— START Data provided —

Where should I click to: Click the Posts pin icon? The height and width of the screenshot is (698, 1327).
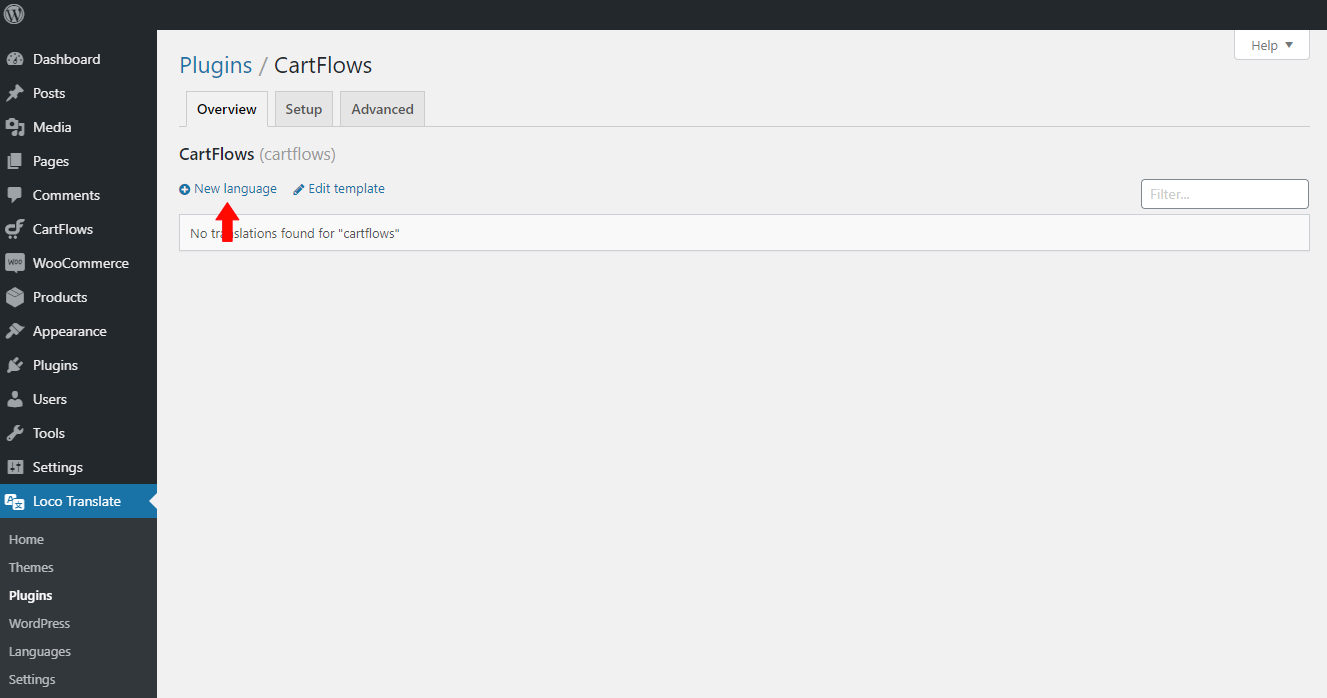pos(15,93)
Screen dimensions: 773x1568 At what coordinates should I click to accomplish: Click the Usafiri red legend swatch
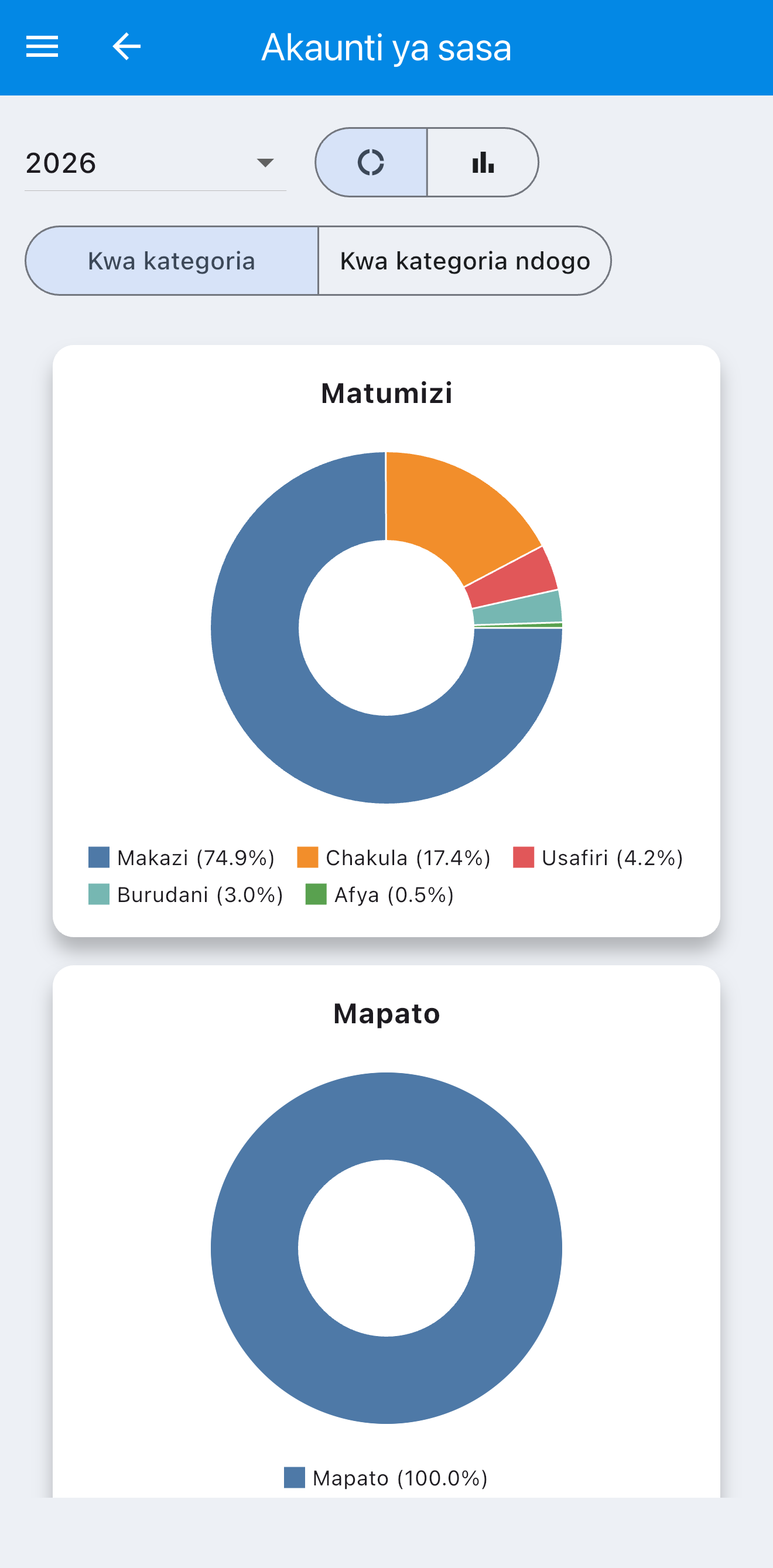(x=524, y=857)
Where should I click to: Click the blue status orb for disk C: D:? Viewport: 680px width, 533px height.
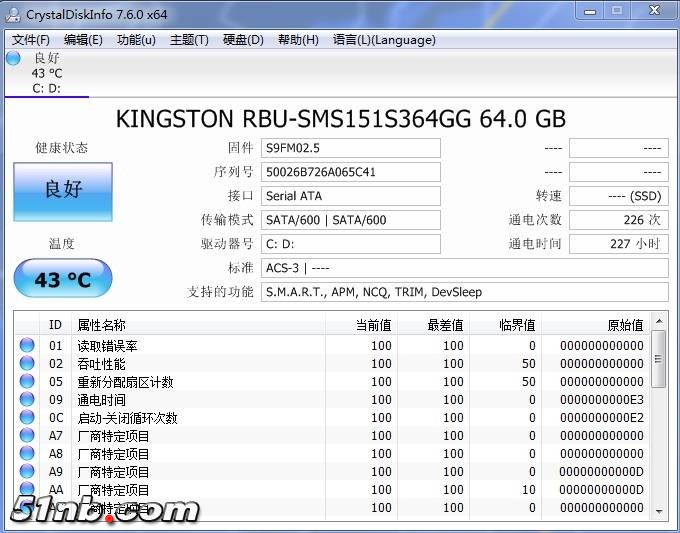click(13, 59)
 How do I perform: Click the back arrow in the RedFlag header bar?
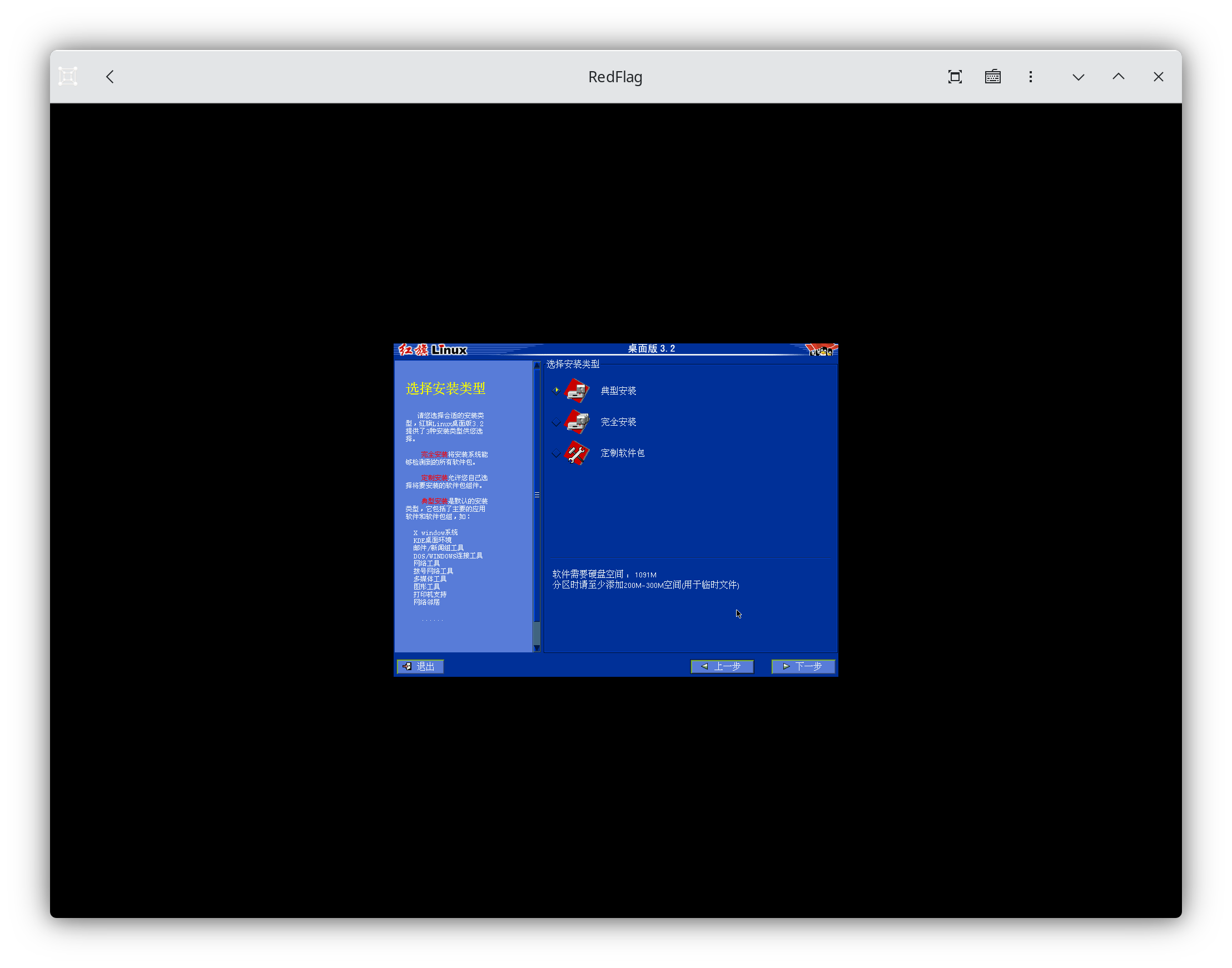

— END Data provided —

* **Objective**:
Write out all of the material above word for word, omitting the pictures.

* **Written response**:
Where should I click to: Click the Posts pin icon? The height and width of the screenshot is (698, 1327).
pos(15,93)
Screen dimensions: 773x1568 At what coordinates should I click to accomplish: Click the Usafiri red legend swatch
(x=524, y=857)
Where should I click to: Click the blue status orb for disk C: D:? Viewport: 680px width, 533px height.
click(13, 59)
 How do I perform: Click the back arrow in the RedFlag header bar?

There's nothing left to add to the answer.